The three most common diagnoses in the telerehabilitation group were unspecified neuromuscular disease (19%), osteoarthritis (16.2%), and stroke (13.4%). For patients in the in-person evaluation group, the three most common diagnoses were unspecified neuromuscular disease (10.6%), osteoarthritis (9.7%), and stroke (9.7%).
The most common payer types for telerehabilitation patients were Medicare Managed Care (35.5%); Medicare (21.3%); and private insurance HMO (17.9%). For patients in the in-patient group, the most common payer types were Medicare (32.1%); Medicare Managed Care (19.6%); and Medicaid (15.8%).
The FMA has 10 questions — on subjects (“subcategories”) such as daily routine, reaching, transferring, personal care, and indoor/outdoor mobility — that patients can score from 1 (“completely disagree”) to 6 (“completely agree”). The highest possible score is 60.
“The average FMA score before a wheelchair evaluation for the telerehabilitation group was 22.1, while the average score for the in-person group was 29.5,” the paper said. “All FMA subcategories were significantly higher in the in-person group.”
In the end, researchers reported a higher instance of telerehabilitation usage among patients “with progressively acquired disabilities, and those with lower satisfaction measured by the baseline FMA scores with their current means of mobility.” In addition, adults aged 65 years and older had higher rates of telerehabilitation usage in the time period of this study, possibly because of “health and safety concerns during the COVID-19 pandemic” and seniors’ efforts to socially distance.
What these results could mean for the future
Funding sources’ policies, the paper noted, supported greater telerehabilitation usage in recent years.
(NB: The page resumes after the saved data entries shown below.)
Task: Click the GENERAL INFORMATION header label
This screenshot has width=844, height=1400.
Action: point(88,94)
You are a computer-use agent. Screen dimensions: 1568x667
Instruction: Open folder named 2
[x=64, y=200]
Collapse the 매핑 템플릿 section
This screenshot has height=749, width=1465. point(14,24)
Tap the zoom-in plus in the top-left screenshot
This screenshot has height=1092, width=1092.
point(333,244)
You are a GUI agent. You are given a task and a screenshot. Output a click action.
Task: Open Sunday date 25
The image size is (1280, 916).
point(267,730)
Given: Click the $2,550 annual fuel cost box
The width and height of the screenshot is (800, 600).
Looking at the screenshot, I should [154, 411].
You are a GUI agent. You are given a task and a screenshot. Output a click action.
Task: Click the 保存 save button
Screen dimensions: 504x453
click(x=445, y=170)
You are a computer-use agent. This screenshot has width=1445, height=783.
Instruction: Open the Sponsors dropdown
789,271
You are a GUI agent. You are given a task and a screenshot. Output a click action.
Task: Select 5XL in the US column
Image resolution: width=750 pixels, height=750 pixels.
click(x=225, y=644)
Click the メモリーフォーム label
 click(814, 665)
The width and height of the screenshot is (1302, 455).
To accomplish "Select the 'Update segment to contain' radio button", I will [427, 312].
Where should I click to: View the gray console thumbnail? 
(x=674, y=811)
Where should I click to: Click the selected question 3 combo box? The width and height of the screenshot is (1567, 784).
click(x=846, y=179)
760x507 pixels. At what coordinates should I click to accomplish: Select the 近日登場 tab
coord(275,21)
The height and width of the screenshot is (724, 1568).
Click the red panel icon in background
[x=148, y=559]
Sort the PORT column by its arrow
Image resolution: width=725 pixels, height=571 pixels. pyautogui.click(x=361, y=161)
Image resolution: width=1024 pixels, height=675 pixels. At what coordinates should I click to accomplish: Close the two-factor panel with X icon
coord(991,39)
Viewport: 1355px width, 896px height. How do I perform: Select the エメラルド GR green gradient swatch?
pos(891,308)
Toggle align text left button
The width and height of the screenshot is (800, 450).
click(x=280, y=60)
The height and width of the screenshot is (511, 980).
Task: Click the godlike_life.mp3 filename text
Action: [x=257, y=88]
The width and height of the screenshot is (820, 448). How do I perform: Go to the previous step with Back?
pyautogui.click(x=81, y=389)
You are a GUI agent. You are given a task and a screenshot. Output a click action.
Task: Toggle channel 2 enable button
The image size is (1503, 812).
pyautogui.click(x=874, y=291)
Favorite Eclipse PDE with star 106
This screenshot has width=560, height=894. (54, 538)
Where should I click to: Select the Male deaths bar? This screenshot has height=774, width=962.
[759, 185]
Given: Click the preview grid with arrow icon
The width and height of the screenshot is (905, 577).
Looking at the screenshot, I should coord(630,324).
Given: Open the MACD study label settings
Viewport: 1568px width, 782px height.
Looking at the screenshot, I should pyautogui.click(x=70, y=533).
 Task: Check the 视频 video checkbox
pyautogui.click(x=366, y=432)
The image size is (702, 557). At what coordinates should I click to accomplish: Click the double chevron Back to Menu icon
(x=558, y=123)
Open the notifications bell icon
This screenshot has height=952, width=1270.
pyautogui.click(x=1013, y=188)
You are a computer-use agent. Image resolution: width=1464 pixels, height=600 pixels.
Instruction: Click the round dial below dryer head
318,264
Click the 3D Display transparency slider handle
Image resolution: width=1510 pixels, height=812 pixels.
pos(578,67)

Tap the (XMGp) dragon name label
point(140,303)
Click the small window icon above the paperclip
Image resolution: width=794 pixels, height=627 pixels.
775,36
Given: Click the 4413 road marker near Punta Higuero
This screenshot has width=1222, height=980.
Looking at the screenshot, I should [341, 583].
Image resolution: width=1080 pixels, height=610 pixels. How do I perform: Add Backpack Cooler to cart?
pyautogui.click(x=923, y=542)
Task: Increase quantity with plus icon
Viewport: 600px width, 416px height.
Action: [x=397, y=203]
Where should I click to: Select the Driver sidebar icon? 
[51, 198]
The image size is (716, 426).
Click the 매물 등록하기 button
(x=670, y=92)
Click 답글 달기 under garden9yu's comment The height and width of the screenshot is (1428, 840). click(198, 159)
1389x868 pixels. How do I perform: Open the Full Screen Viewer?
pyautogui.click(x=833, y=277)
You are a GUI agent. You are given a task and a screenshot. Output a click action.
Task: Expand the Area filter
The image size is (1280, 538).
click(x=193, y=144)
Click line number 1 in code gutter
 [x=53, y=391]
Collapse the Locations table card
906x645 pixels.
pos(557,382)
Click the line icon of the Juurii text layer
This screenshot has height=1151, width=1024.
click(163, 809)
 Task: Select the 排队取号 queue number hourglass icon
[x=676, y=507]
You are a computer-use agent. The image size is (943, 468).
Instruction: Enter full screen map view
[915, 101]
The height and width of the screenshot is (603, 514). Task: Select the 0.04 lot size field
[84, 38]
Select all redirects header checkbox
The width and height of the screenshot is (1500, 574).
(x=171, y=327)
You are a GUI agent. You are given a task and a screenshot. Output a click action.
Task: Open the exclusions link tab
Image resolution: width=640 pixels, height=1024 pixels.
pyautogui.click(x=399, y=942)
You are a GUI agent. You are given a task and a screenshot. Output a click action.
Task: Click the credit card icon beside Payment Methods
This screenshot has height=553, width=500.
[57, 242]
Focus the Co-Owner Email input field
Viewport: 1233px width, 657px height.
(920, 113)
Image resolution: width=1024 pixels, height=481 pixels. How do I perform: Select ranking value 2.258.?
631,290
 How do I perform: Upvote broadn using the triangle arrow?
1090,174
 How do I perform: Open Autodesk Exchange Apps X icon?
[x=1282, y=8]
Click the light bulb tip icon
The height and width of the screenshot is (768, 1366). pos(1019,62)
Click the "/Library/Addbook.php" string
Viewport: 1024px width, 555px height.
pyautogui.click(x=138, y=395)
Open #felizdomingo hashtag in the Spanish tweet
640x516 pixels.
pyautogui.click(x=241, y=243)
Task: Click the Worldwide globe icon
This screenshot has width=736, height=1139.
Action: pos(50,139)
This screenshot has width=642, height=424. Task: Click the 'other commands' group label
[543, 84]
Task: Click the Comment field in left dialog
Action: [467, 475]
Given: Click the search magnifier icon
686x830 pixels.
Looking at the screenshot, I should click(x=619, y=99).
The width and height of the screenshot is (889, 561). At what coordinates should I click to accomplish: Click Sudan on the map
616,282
“In the wake of the COVID-19 pandemic, telerehabilitation use surged because Medicare and private payers eased payment restrictions,” the paper said.
Researchers also found that people in the telerehabilitation group “had lower FMA scores, indicating a low satisfaction with mobility.”
The potentially good news: “People with lower satisfaction with their mobility may have difficulty accessing outpatient seating/mobility clinics and see telerehabilitation as a viable option for their wheelchair evaluation needs.”
Researchers acknowledged the unequal sample sizes — telerehabilitation vs. in-person assessments — and noted that clients’ assessment experiences may have been different depending on whether or not they were in an actual clinic while being evaluated.
“However, the assessment protocol was standardized and used certified, trained ATPs [assistive technology professionals] for consistency and best practice,” researchers said.
Because the data was collected during the COVID-19 pandemic, researchers said it, “may not be generalizable.”
Still, they concluded, “This project is impactful, as it will support larger comparative effectiveness studies contrasting the telerehabilitation to in-person AMD evaluations for different patient populations. Larger comparative effectiveness studies will also steer research, influence reimbursement policy, and facilitate translational research directly impacting occupational/physical therapy practice for AMD services via telerehabilitation.”
Certainly, telerehabilitation proved itself well enough during the last few years to deserve more use and investigation going forward, researchers said.
“With the expansion of telerehabilitation services, best practices for wheelchair provision should be explored for different ages, diagnoses, and device types.”
The study was developed under a corporate research agreement between the University of Pittsburgh and VGM & Associates, with funding also provided through the Learning Health Systems Rehabilitation Research Network, supported by the National Institutes of Health.